*** Records provided Section Begins ***

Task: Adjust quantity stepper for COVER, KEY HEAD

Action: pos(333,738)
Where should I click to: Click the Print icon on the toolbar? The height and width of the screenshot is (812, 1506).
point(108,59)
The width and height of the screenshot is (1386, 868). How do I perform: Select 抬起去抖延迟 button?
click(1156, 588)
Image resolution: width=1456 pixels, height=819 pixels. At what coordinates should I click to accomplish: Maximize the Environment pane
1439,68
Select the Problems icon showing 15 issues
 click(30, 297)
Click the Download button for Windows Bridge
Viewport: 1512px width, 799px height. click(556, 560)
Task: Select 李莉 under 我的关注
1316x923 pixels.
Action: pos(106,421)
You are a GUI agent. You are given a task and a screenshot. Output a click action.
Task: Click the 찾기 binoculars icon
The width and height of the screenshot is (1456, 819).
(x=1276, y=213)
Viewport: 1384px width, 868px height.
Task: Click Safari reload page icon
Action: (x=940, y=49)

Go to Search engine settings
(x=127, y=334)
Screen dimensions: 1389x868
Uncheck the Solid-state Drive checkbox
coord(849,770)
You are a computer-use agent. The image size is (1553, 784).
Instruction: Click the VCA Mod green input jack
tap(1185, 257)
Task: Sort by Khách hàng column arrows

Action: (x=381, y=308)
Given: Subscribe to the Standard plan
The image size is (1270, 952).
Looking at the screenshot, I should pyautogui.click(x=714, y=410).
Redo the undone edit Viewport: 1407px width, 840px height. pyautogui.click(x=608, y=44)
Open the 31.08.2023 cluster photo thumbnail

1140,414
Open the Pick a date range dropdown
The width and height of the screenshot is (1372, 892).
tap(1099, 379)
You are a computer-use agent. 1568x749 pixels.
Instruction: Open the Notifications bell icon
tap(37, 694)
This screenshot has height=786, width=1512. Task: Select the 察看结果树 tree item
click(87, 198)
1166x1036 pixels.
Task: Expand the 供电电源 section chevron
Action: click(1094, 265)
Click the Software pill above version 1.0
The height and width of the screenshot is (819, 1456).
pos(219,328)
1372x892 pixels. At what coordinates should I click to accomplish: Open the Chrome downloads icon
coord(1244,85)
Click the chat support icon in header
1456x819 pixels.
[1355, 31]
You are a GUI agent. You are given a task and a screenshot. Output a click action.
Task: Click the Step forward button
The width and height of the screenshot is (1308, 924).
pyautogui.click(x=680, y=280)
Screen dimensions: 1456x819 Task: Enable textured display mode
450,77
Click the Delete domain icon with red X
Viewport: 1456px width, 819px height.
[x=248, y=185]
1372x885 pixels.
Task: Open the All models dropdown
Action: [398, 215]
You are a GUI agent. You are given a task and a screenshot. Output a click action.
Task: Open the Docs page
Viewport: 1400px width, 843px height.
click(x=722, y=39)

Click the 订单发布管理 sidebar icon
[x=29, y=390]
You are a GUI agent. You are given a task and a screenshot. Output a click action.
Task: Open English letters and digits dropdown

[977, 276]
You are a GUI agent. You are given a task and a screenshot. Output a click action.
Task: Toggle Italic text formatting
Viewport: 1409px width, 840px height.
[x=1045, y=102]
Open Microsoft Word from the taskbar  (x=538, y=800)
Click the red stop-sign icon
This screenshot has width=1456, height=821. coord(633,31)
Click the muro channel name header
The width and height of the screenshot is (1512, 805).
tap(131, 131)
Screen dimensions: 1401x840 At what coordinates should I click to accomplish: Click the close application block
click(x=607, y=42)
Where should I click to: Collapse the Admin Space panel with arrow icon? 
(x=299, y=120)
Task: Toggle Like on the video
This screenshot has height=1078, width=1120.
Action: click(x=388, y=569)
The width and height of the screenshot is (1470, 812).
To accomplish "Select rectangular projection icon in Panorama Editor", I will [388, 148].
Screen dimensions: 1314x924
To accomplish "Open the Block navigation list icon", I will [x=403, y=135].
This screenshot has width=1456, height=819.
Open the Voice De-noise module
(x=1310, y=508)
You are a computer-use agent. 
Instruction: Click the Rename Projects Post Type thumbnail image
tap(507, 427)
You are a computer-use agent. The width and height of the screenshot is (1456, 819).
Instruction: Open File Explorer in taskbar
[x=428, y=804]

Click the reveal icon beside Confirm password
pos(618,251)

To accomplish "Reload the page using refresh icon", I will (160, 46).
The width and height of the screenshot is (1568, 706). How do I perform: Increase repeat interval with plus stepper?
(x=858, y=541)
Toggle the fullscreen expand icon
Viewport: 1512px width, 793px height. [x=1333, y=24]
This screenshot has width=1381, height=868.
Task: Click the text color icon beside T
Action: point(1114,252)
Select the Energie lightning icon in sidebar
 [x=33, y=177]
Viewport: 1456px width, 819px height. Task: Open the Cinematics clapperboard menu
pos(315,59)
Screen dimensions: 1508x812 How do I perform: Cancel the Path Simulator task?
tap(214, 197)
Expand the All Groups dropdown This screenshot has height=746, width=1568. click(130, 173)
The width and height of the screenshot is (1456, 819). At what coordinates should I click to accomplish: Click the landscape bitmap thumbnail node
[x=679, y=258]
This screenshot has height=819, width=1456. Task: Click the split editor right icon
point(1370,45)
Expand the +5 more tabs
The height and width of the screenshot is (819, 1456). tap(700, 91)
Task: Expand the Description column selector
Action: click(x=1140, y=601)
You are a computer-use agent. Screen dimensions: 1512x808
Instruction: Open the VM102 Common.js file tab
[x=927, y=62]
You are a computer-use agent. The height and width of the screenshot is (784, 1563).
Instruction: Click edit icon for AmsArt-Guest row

*** Records provided Section Ends ***

> Goal of the exercise
Print the whole listing above exactly, please.

> Written response
Task: Adjust quantity stepper for COVER, KEY HEAD

Action: pos(333,738)
Where should I click to: Click the Print icon on the toolbar? The height and width of the screenshot is (812, 1506).
point(108,59)
The width and height of the screenshot is (1386, 868). How do I perform: Select 抬起去抖延迟 button?
click(1156, 588)
Image resolution: width=1456 pixels, height=819 pixels. At what coordinates should I click to accomplish: Maximize the Environment pane
1439,68
Select the Problems icon showing 15 issues
 click(30, 297)
Click the Download button for Windows Bridge
Viewport: 1512px width, 799px height. click(556, 560)
Task: Select 李莉 under 我的关注
1316x923 pixels.
Action: pos(106,421)
You are a GUI agent. You are given a task and a screenshot. Output a click action.
Task: Click the 찾기 binoculars icon
The width and height of the screenshot is (1456, 819).
(x=1276, y=213)
Viewport: 1384px width, 868px height.
Task: Click Safari reload page icon
Action: (x=940, y=49)

Go to Search engine settings
(x=127, y=334)
Screen dimensions: 1389x868
Uncheck the Solid-state Drive checkbox
coord(849,770)
You are a computer-use agent. The image size is (1553, 784).
Instruction: Click the VCA Mod green input jack
tap(1185, 257)
Task: Sort by Khách hàng column arrows

Action: (x=381, y=308)
Given: Subscribe to the Standard plan
The image size is (1270, 952).
Looking at the screenshot, I should pyautogui.click(x=714, y=410).
Redo the undone edit Viewport: 1407px width, 840px height. pyautogui.click(x=608, y=44)
Open the 31.08.2023 cluster photo thumbnail

1140,414
Open the Pick a date range dropdown
The width and height of the screenshot is (1372, 892).
tap(1099, 379)
You are a computer-use agent. 1568x749 pixels.
Instruction: Open the Notifications bell icon
tap(37, 694)
This screenshot has height=786, width=1512. Task: Select the 察看结果树 tree item
click(87, 198)
1166x1036 pixels.
Task: Expand the 供电电源 section chevron
Action: click(1094, 265)
Click the Software pill above version 1.0
The height and width of the screenshot is (819, 1456).
pos(219,328)
1372x892 pixels. At what coordinates should I click to accomplish: Open the Chrome downloads icon
coord(1244,85)
Click the chat support icon in header
1456x819 pixels.
[1355, 31]
You are a GUI agent. You are given a task and a screenshot. Output a click action.
Task: Click the Step forward button
The width and height of the screenshot is (1308, 924).
pyautogui.click(x=680, y=280)
Screen dimensions: 1456x819 Task: Enable textured display mode
450,77
Click the Delete domain icon with red X
Viewport: 1456px width, 819px height.
[x=248, y=185]
1372x885 pixels.
Task: Open the All models dropdown
Action: [398, 215]
You are a GUI agent. You are given a task and a screenshot. Output a click action.
Task: Open the Docs page
Viewport: 1400px width, 843px height.
click(x=722, y=39)

Click the 订单发布管理 sidebar icon
[x=29, y=390]
You are a GUI agent. You are given a task and a screenshot. Output a click action.
Task: Open English letters and digits dropdown

[977, 276]
You are a GUI agent. You are given a task and a screenshot. Output a click action.
Task: Toggle Italic text formatting
Viewport: 1409px width, 840px height.
[x=1045, y=102]
Open Microsoft Word from the taskbar  (x=538, y=800)
Click the red stop-sign icon
This screenshot has width=1456, height=821. coord(633,31)
Click the muro channel name header
The width and height of the screenshot is (1512, 805).
tap(131, 131)
Screen dimensions: 1401x840 At what coordinates should I click to accomplish: Click the close application block
click(x=607, y=42)
Where should I click to: Collapse the Admin Space panel with arrow icon? 
(x=299, y=120)
Task: Toggle Like on the video
This screenshot has height=1078, width=1120.
Action: click(x=388, y=569)
The width and height of the screenshot is (1470, 812).
To accomplish "Select rectangular projection icon in Panorama Editor", I will [388, 148].
Screen dimensions: 1314x924
To accomplish "Open the Block navigation list icon", I will [x=403, y=135].
This screenshot has width=1456, height=819.
Open the Voice De-noise module
(x=1310, y=508)
You are a computer-use agent. 
Instruction: Click the Rename Projects Post Type thumbnail image
tap(507, 427)
You are a computer-use agent. The width and height of the screenshot is (1456, 819).
Instruction: Open File Explorer in taskbar
[x=428, y=804]

Click the reveal icon beside Confirm password
pos(618,251)

To accomplish "Reload the page using refresh icon", I will (160, 46).
The width and height of the screenshot is (1568, 706). How do I perform: Increase repeat interval with plus stepper?
(x=858, y=541)
Toggle the fullscreen expand icon
Viewport: 1512px width, 793px height. [x=1333, y=24]
This screenshot has width=1381, height=868.
Task: Click the text color icon beside T
Action: point(1114,252)
Select the Energie lightning icon in sidebar
 [x=33, y=177]
Viewport: 1456px width, 819px height. Task: Open the Cinematics clapperboard menu
pos(315,59)
Screen dimensions: 1508x812 How do I perform: Cancel the Path Simulator task?
tap(214, 197)
Expand the All Groups dropdown This screenshot has height=746, width=1568. click(130, 173)
The width and height of the screenshot is (1456, 819). At what coordinates should I click to accomplish: Click the landscape bitmap thumbnail node
[x=679, y=258]
This screenshot has height=819, width=1456. Task: Click the split editor right icon
point(1370,45)
Expand the +5 more tabs
The height and width of the screenshot is (819, 1456). tap(700, 91)
Task: Expand the Description column selector
Action: click(x=1140, y=601)
You are a computer-use agent. Screen dimensions: 1512x808
Instruction: Open the VM102 Common.js file tab
[x=927, y=62]
You are a computer-use agent. The height and width of the screenshot is (784, 1563).
Instruction: Click edit icon for AmsArt-Guest row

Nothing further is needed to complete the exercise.